Michel Foucault, Philosoph
"Die Freiheit des Marktes macht eine aktive und äußerst wachsame Politik notwendig. Und ich glaube, wir können in diesem permanenten Eingreifen des Staates das Spezifische des Neoliberalismus erkennen."
Die frei entfesselte, keinen Regeln obliegende Wirtschaft, die Politik und Gesellschaft nach ihren Vorstellungen formt, das ist die neoliberale Machtergreifung, von der Foucault sprach. Er zeigte, dass der Neoliberalismus ein Herrschaftsmodell ist, das alle Institutionen der Politik und Gesellschaft umformt. Denn der Neoliberalismus ist ein Spiel zwischen Ungleichheiten, bei dem wenige gewinnen und die meisten verlieren.
Sozialabbau in ganz Europa
Durch die neoliberale Machtergreifung seit den 80er Jahren gehorchen heute fast alle Lebensbereiche den Regeln des freien Wettbewerbs und jeder ist in diesem Spiel seines eigenen Glückes Schmied, trägt privat die Risiken. Wappnet er sich nicht genügend gegen die Unwägbarkeiten des Lebens, ist er selbst schuld an seinem Untergang.
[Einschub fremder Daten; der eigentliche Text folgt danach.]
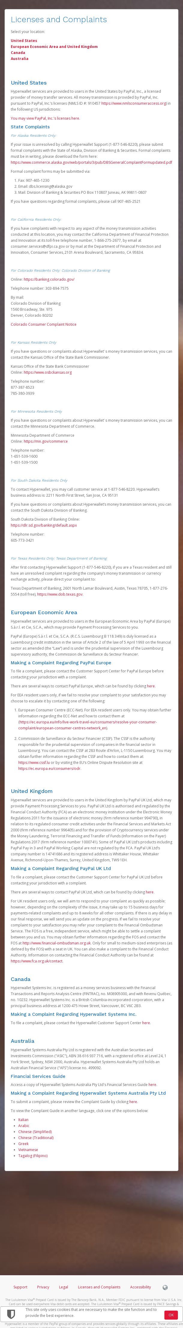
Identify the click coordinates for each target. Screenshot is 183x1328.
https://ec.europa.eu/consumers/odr (49, 768)
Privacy (43, 1287)
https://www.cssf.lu (34, 762)
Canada (18, 52)
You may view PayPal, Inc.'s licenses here (45, 118)
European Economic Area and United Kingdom (54, 46)
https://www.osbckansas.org (48, 372)
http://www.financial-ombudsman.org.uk (56, 943)
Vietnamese (28, 1149)
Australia (19, 58)
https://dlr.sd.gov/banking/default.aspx (44, 525)
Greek (23, 1143)
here (151, 686)
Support (20, 1287)
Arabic (23, 1125)
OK (171, 1315)
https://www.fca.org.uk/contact (36, 961)
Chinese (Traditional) (35, 1137)
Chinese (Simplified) (35, 1131)
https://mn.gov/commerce (46, 441)
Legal (63, 1287)
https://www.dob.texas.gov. (60, 594)
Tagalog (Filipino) (32, 1155)
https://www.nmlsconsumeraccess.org (133, 103)
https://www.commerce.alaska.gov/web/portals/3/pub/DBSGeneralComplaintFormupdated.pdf (91, 162)
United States (24, 40)
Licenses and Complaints (99, 1287)
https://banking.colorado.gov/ (49, 279)
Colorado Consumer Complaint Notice (43, 324)
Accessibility (140, 1287)
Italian (23, 1119)
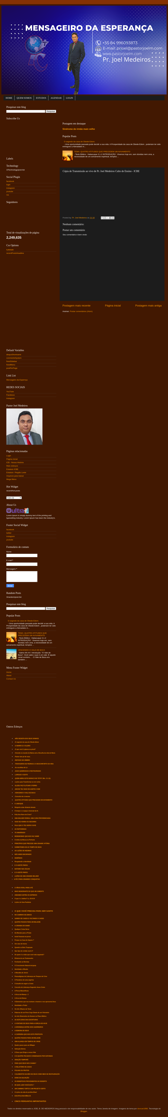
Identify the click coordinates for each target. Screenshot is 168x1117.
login (8, 185)
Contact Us (11, 679)
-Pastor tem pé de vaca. (22, 756)
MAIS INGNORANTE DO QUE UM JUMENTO (29, 891)
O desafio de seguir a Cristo (24, 983)
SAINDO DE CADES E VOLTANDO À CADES (29, 918)
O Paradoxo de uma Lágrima (24, 980)
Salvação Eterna (20, 1049)
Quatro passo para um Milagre (25, 1045)
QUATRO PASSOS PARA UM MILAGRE (28, 922)
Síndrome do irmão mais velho (78, 129)
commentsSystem (13, 358)
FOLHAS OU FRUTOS (22, 1070)
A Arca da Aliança (21, 998)
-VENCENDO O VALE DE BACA (25, 793)
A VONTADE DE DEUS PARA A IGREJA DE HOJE (31, 1023)
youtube (9, 191)
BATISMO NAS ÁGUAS (22, 869)
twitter (8, 533)
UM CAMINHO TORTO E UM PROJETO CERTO (30, 1088)
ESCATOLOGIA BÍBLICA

Der Neoliberalismus, den Foucault so früh als grundlegend weltverändernd erkannte, hat ab den 80er Jahren in fast allen Ländern der Welt seinen Siegeszug angetreten. Ronald Reagan in den USA, Margaret Thatcher in Großbritannien und Helmut Kohl in der Bundesrepublik haben mit ihrer antisozialen Politik nachhaltig die Gesellschaften verändert und Hunger und Armut verursacht, nicht nur in der Dritten Welt.
Ihre sozialdemokratischen Nachfolger Tony Blair und Gerhard Schröder haben das Modell weiter vertieft und insbesondere den Finanzmarkt dereguliert. Den nutzen die neoliberalen Akteure heute, um ihre Politik durchzusetzen, ein Markt, auf dem Tausende erfundener Produkte gehandelt werden, swpas, futures und allerlei Derivate, die kaum noch mit der Realwirtschaft zu tun haben.
"Kriminelles" System
Edzard Reuter, Finanzchef bei Daimler-Benz von 1987 bis 1995
Als Reuter Finanzchef war, musste Geld noch "mündelsicher" angelegt werden. Heute sind die "mündelsicheren Papiere" nicht mehr gefragt.
"Im Spielcasino spielt man mit seinem eigenen Geld, und, wenn Sie Dostojewski lesen, am Ende erschießt man sich, wenn man's verspekuliert hat", sagt Bernd Schünemann, Münchner Professor für Wirtschaftsstrafrecht. "Heutzutage spielt man mit fremdem Geld. Die kurzfristigen Gewinne streicht man zu einem großen Teil ein - gucken Sie die Boni, die bei Goldmann Sachs usw. gezahlt werden - und wenn man verliert, haben die anderen Pech gehabt, dann springt die öffentliche Hand ein. (...) Das System ist kriminell. Und man muss dann natürlich fragen, inwieweit die Akteure das durchschaut haben."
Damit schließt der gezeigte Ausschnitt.